You aren't measuring things that really matter.
There can be lots of reasons for this issue. Perhaps you are measuring something that has little or no impact on your competitive position. In strategic planning, this is worse than a waste of time.
Ask yourself: if ONLY this number improved, would we really be better off? In many cases, the numbers you look at overlap with other numbers. To use a simple example from financial measurements, it's somewhat redundant to look at both gross margin and net profit, because net profit is simply gross margin minus fixed costs and a few other expenses. I won't tell you which you should look at in your own company, but I will tell you it's rare that a company should include both numbers in the five to ten core metrics in a streamlined balanced scorecard. This means you need to pick one, understand that it (like all metrics) will have the flaw of not being complete, and move on.

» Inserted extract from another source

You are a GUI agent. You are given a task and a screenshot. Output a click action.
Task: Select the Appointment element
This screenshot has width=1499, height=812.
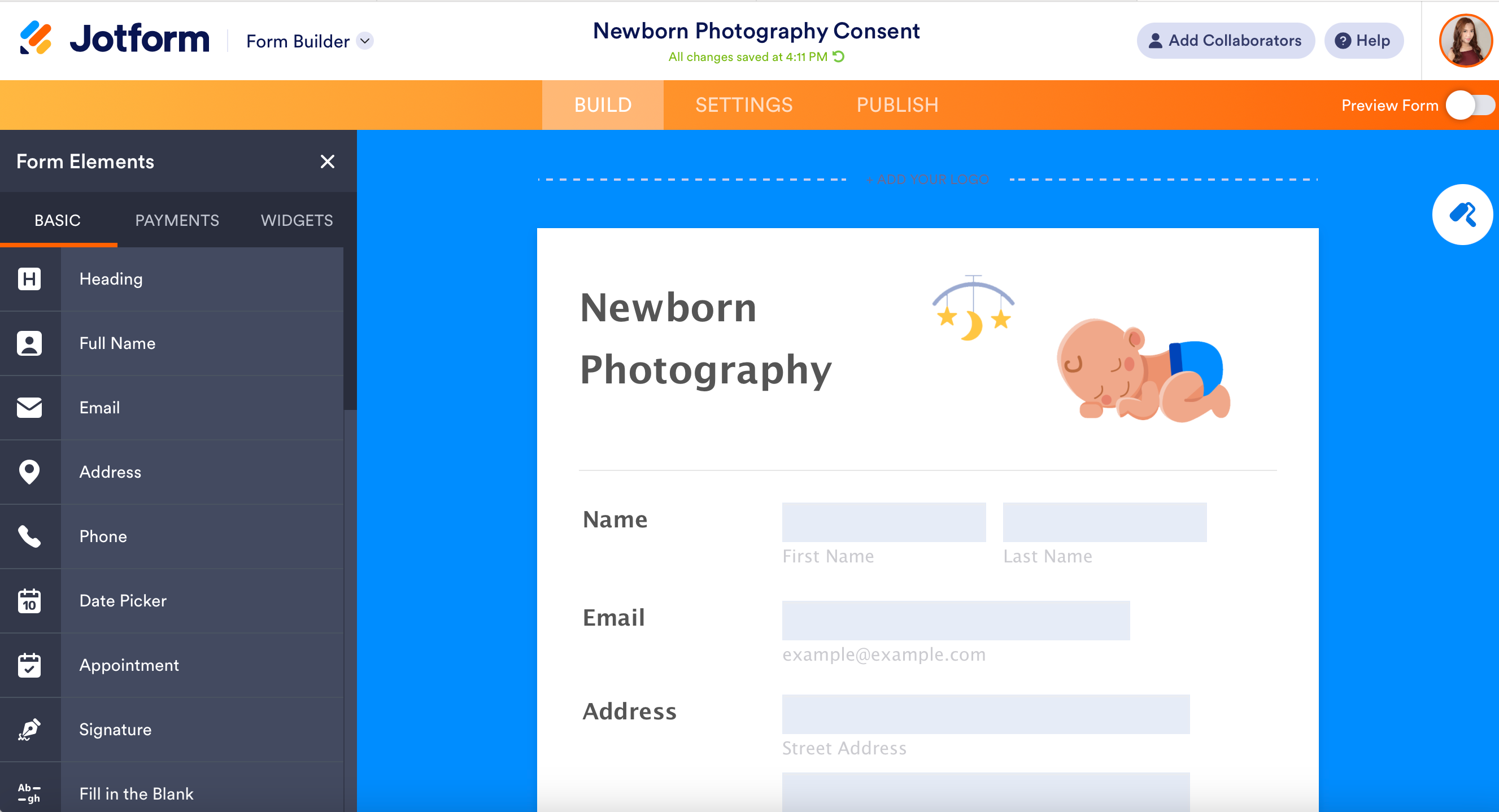129,665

Another reason why companies sometimes measure things that don't really matter is that the metric chosen makes the company look good. At worst, this can be a case of throwing in a number because it can be counted on to give us good news even when the other numbers are telling us bad news. Again, if the number does not affect your competitive position or your ability to succeed, consider eliminating it from your scorecard.

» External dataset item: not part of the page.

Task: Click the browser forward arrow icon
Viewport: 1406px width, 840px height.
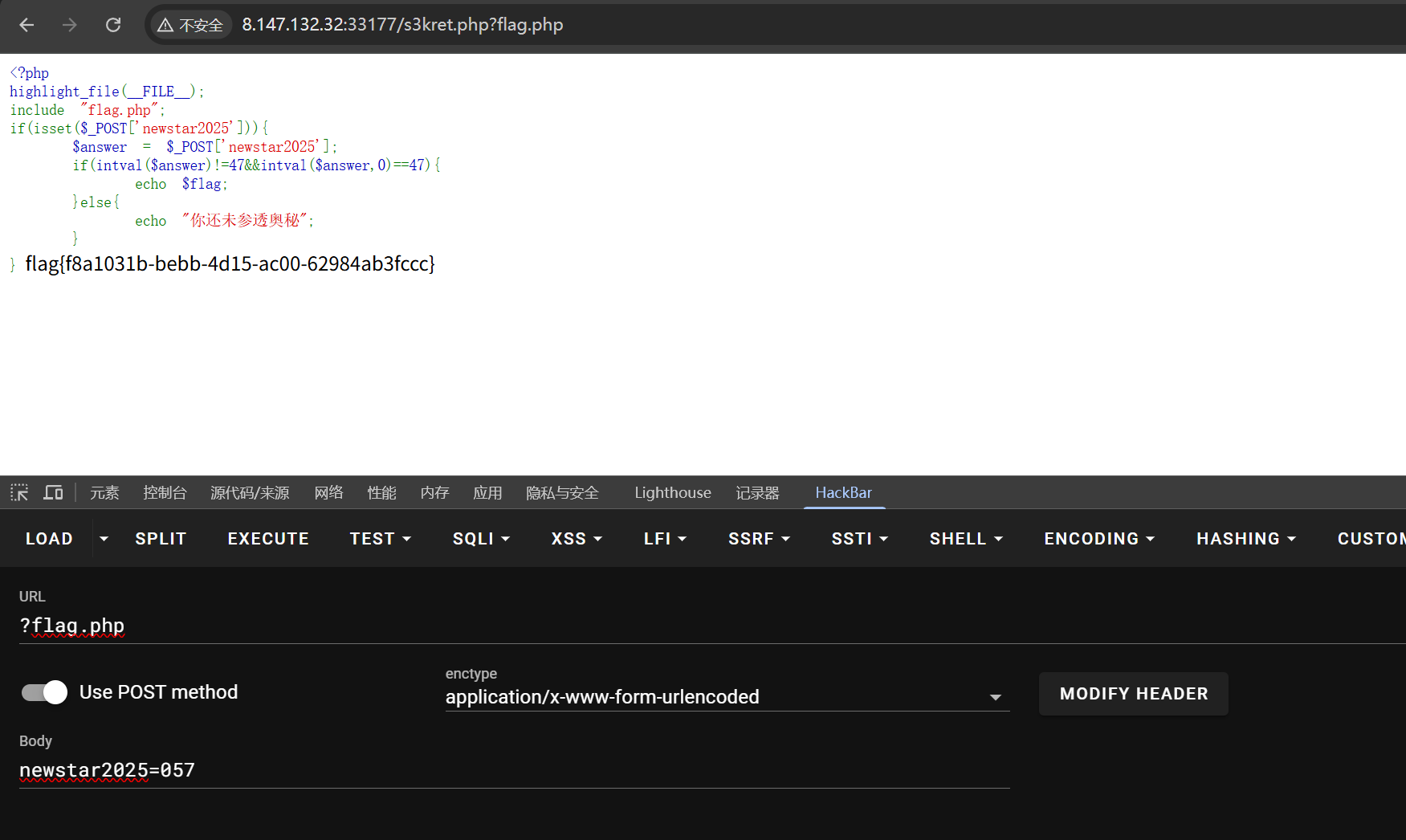Action: [x=70, y=25]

There is an even more insidious problem associated with measuring things that don't matter - if this is your company's problem, you are very likely shying away from measuring things that matter very much. Sometimes this is because managers fear the implications of managing to certain metrics. If managers fear measuring profit per employee, for example, because it might lead to staff reductions, you should be asking yourself whether this fear is useful. There are many industries where staff reductions are a vital strategic management tool - failing to consider them when appropriate can be a major strategic error.